Like father, like son?

Dear Editor:

Just a quick history lesson about how the Constitution and Charter of Freedoms and Rights came about. I was not aware of this myself until I researched Brian Peckford, the last surviving premier directly involved with the forming and writing of these two documents. 

This historical moment happened over a 17-month negotiation process in which the prime minster at the time, Pierre Trudeau, left the table half way through and initiated an act through the House of Commons to unilaterally patriate his version of the Constitution and Charter. 

Three court cases arose to challenge his constitutional authority to do this, one from Newfoundland, one from Manitoba and one from Quebec. On Sept. 28, 1981, the Supreme Court of Canada ruled on all three accounts that what the prime minister was trying to do was unconstitutional and he could not continue without the support of the provinces. Trudeau was forced back to the table.

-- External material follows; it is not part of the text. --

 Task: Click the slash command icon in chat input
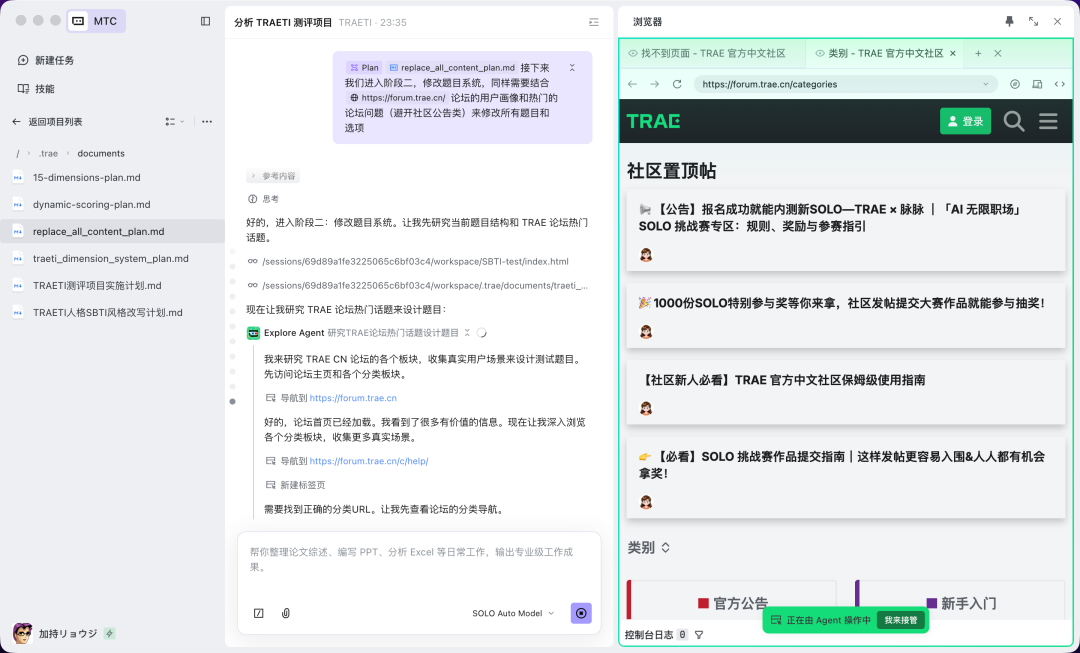(258, 612)
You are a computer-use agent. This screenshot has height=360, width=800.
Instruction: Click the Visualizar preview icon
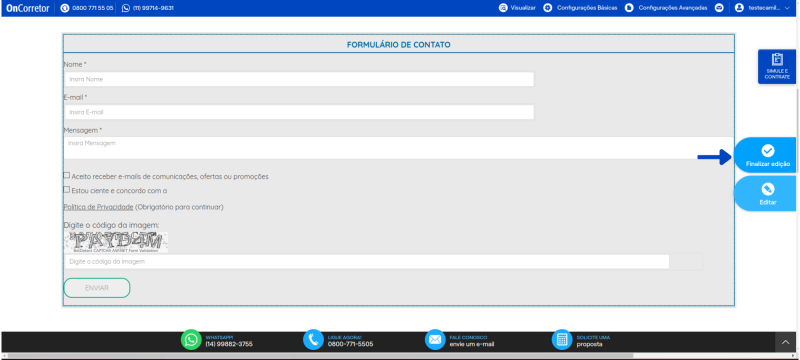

It was the proposal from the provinces over the night of Nov. 4/5, 1981 that led to what we have today, not Trudeau’s proposal that was defeated by his own court, the Supreme Court of Canada. Sterling Lyons, another premier at the time, was concerned that the government in the future would do the same thing that Pierre Trudeau tried but failed, and will find a way to “usurp” individual rights and freedoms. This sounds like very strong language, but it comes from again someone who was there at the time and found that the prime minister at the time could not be trusted to negotiate in the best interests of the people of Canada. 

Does this sound like that phrase “history repeats” itself?  With this tidbit of political history truth, you decide. Brian Peckford lives in British Columbia and speaks regularly about his concerns of what has happened over the last two years.